[[ Data to examine open ]]

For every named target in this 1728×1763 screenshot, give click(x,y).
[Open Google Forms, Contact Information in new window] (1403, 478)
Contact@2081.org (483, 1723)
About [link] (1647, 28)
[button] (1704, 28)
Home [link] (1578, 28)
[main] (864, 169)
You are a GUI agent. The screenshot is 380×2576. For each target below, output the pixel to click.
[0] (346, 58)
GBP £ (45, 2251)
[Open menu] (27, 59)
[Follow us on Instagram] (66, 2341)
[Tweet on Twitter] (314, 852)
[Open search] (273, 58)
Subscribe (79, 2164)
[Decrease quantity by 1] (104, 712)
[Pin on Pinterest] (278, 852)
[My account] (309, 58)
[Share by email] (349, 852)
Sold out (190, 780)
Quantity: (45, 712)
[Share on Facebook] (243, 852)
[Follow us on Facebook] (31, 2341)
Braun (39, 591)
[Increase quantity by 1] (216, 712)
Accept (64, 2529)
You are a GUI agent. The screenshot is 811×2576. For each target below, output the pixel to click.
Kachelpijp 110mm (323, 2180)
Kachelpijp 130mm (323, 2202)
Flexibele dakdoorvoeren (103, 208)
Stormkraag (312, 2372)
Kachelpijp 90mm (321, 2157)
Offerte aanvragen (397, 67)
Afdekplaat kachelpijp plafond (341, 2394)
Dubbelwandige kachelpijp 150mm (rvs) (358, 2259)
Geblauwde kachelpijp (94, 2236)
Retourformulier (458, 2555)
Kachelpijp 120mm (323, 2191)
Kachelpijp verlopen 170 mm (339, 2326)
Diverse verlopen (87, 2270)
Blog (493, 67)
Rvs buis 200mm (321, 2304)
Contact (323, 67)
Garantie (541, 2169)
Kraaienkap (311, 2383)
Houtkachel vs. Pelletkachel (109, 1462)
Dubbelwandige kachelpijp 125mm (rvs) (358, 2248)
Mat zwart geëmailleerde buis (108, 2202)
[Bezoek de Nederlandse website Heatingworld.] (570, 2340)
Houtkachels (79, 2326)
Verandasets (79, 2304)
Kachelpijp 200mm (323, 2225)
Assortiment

[[ Data to examine closed ]]

**Task details**
Every entry needs to be written out again, exactly as given.

**Solution**
For every named target in this 1728×1763 screenshot, give click(x,y).
[Open Google Forms, Contact Information in new window] (1403, 478)
Contact@2081.org (483, 1723)
About [link] (1647, 28)
[button] (1704, 28)
Home [link] (1578, 28)
[main] (864, 169)
You are a GUI agent. The screenshot is 380×2576. For each target below, output the pixel to click.
[0] (346, 58)
GBP £ (45, 2251)
[Open menu] (27, 59)
[Follow us on Instagram] (66, 2341)
[Tweet on Twitter] (314, 852)
[Open search] (273, 58)
Subscribe (79, 2164)
[Decrease quantity by 1] (104, 712)
[Pin on Pinterest] (278, 852)
[My account] (309, 58)
[Share by email] (349, 852)
Sold out (190, 780)
Quantity: (45, 712)
[Share on Facebook] (243, 852)
[Follow us on Facebook] (31, 2341)
Braun (39, 591)
[Increase quantity by 1] (216, 712)
Accept (64, 2529)
You are a GUI agent. The screenshot is 811×2576. For each target below, output the pixel to click.
Kachelpijp 110mm (323, 2180)
Kachelpijp 130mm (323, 2202)
Flexibele dakdoorvoeren (103, 208)
Stormkraag (312, 2372)
Kachelpijp 90mm (321, 2157)
Offerte aanvragen (397, 67)
Afdekplaat kachelpijp plafond (341, 2394)
Dubbelwandige kachelpijp 150mm (rvs) (358, 2259)
Geblauwde kachelpijp (94, 2236)
Retourformulier (458, 2555)
Kachelpijp 120mm (323, 2191)
Kachelpijp verlopen 170 mm (339, 2326)
Diverse verlopen (87, 2270)
Blog (493, 67)
Rvs buis 200mm (321, 2304)
Contact (323, 67)
Garantie (541, 2169)
Kraaienkap (311, 2383)
Houtkachel vs. Pelletkachel (109, 1462)
Dubbelwandige kachelpijp 125mm (rvs) (358, 2248)
Mat zwart geëmailleerde buis (108, 2202)
[Bezoek de Nederlandse website Heatingworld.] (570, 2340)
Houtkachels (79, 2326)
Verandasets (79, 2304)
Kachelpijp 200mm (323, 2225)
Assortiment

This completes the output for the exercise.